Segment Start: RECORDS TO USE

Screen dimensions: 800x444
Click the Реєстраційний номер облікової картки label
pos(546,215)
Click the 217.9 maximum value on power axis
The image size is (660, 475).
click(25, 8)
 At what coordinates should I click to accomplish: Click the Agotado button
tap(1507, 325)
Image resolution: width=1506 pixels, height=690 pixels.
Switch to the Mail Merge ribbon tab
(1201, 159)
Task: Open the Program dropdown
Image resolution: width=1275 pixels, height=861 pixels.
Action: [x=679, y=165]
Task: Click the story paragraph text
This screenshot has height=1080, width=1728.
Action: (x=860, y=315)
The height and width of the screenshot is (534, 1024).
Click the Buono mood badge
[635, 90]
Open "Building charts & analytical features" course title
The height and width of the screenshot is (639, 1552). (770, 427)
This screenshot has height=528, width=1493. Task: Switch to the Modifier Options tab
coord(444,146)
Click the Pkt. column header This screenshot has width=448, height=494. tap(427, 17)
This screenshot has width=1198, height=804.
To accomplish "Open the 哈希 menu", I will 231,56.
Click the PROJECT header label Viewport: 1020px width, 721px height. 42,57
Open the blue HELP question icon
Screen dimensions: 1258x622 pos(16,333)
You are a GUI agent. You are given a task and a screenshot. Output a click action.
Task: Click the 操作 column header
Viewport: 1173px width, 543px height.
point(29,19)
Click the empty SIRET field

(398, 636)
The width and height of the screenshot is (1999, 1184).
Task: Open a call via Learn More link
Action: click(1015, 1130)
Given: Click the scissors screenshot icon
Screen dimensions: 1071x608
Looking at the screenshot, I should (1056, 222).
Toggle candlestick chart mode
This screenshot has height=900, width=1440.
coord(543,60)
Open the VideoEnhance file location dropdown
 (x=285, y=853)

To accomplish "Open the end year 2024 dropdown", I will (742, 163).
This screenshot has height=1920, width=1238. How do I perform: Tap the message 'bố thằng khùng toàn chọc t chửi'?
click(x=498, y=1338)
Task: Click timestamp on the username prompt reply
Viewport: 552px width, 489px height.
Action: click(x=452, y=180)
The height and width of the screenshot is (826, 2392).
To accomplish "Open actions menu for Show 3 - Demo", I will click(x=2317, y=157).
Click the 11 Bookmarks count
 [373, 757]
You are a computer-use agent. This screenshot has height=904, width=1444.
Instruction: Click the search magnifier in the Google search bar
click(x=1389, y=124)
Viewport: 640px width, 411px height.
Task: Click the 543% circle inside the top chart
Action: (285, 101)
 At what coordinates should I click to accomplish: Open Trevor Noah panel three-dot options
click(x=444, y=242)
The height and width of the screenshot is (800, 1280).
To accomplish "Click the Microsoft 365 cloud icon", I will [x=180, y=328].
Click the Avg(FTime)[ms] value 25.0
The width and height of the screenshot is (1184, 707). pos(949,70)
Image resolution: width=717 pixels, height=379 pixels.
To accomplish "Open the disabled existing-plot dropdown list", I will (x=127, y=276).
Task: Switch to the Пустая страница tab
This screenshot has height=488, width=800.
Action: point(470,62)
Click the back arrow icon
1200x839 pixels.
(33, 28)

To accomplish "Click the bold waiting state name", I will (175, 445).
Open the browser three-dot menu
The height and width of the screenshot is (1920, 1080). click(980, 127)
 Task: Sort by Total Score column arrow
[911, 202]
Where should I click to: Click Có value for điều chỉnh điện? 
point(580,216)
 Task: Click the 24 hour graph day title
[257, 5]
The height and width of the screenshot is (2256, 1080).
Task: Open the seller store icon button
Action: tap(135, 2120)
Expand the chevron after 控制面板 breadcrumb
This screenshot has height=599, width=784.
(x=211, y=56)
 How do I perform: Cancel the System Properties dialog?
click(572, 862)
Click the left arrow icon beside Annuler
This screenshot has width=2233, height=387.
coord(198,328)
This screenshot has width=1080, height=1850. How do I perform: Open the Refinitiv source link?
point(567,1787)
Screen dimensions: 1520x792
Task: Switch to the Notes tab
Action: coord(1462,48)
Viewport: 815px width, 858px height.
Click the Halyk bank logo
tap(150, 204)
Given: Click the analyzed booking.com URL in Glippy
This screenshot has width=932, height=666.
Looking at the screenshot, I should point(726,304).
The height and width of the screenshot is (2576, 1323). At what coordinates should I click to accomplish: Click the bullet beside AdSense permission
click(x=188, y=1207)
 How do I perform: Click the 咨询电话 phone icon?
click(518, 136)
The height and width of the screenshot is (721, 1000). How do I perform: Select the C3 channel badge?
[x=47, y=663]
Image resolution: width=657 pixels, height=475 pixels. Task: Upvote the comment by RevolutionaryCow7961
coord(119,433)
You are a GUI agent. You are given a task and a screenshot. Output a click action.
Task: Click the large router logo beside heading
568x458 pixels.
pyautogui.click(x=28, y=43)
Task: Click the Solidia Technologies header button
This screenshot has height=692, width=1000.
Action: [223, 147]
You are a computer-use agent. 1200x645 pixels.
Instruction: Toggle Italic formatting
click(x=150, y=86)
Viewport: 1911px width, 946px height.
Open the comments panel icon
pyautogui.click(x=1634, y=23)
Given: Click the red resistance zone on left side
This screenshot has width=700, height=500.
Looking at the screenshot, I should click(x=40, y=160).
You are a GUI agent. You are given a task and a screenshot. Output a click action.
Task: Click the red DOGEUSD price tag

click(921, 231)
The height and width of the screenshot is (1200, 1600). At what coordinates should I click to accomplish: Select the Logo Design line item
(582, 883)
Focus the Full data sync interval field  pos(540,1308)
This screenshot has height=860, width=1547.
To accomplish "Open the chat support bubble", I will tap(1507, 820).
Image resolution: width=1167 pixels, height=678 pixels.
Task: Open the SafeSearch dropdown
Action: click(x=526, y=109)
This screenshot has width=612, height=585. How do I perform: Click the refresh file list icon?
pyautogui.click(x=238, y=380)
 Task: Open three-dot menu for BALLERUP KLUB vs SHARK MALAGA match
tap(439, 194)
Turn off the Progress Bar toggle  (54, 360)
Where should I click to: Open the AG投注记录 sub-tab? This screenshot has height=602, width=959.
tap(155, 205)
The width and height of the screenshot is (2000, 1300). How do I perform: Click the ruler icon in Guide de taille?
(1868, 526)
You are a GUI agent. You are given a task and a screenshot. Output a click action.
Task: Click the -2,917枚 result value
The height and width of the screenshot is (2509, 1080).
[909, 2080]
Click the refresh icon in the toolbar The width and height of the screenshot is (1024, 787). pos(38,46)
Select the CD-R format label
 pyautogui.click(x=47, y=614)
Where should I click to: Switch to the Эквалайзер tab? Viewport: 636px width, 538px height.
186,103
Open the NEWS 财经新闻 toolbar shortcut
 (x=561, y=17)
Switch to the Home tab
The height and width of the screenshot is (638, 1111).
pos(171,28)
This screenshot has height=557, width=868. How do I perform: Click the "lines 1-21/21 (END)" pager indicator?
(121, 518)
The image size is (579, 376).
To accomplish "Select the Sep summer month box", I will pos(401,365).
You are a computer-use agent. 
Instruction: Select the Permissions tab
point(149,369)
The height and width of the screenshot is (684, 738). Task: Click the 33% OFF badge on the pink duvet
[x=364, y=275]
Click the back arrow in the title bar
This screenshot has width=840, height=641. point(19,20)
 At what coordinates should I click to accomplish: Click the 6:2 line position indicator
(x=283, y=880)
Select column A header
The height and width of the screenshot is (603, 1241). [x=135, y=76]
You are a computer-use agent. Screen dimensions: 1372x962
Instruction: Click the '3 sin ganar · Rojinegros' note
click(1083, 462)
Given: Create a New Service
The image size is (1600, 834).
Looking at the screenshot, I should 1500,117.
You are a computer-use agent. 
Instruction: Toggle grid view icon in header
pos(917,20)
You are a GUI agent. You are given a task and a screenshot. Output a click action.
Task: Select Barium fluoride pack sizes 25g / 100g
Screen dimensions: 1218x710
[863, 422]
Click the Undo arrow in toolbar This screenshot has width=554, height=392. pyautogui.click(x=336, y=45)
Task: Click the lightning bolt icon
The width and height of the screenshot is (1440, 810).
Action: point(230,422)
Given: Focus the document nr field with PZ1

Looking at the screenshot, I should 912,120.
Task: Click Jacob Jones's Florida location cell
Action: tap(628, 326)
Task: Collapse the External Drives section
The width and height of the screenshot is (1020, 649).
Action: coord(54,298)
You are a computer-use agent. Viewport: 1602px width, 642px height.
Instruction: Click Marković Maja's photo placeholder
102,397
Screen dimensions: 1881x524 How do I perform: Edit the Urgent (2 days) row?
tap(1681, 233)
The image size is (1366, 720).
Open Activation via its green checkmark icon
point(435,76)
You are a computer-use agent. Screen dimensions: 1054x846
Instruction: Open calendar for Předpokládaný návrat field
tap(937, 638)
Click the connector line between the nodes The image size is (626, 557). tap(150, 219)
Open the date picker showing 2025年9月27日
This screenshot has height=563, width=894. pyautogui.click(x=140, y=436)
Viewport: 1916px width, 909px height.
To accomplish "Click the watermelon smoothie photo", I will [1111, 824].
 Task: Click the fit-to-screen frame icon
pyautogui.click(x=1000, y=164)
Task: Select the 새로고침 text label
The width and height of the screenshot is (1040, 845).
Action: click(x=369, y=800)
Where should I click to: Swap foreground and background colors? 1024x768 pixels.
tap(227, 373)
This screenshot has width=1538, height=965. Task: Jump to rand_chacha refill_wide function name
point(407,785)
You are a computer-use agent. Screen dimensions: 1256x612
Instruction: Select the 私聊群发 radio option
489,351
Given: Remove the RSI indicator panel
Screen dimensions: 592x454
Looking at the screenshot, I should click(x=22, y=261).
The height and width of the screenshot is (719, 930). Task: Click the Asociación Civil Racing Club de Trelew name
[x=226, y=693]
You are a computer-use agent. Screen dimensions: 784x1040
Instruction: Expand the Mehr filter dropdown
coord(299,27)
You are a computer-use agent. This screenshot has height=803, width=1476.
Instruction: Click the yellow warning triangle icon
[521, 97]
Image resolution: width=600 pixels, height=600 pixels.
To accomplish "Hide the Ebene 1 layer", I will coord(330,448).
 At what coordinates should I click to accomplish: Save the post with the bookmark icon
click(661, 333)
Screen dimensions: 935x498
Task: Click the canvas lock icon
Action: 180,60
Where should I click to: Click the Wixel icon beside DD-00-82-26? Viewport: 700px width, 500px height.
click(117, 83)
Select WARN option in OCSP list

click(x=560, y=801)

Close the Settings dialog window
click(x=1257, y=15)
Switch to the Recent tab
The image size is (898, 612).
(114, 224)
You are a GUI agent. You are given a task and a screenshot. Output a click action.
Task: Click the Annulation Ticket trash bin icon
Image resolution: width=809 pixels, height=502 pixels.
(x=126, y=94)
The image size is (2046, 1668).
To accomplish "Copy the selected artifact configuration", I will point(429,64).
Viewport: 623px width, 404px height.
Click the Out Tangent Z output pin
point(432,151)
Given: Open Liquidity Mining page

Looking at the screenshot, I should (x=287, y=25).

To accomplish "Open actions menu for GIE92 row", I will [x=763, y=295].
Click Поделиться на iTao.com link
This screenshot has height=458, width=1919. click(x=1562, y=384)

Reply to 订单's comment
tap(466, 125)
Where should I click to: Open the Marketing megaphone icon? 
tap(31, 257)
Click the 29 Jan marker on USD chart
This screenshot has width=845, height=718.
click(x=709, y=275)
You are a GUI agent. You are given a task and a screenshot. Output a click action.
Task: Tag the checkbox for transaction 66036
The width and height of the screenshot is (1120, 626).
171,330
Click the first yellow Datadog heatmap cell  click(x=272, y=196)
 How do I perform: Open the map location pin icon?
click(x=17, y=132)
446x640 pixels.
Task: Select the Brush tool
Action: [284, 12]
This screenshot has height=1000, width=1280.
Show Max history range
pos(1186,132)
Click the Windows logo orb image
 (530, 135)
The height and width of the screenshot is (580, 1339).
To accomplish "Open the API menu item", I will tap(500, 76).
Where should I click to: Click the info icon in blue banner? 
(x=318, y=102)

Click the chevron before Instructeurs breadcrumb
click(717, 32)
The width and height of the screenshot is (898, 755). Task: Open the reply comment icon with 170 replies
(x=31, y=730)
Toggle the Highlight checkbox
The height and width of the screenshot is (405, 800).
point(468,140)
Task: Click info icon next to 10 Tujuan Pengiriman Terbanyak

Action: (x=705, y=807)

Segment End: RECORDS TO USE

* [REQUIREMENT]:
Above are some records. Count the lines among them with the word "left", and answer with the number only.

* [OUTPUT OF THE EXERCISE]:
2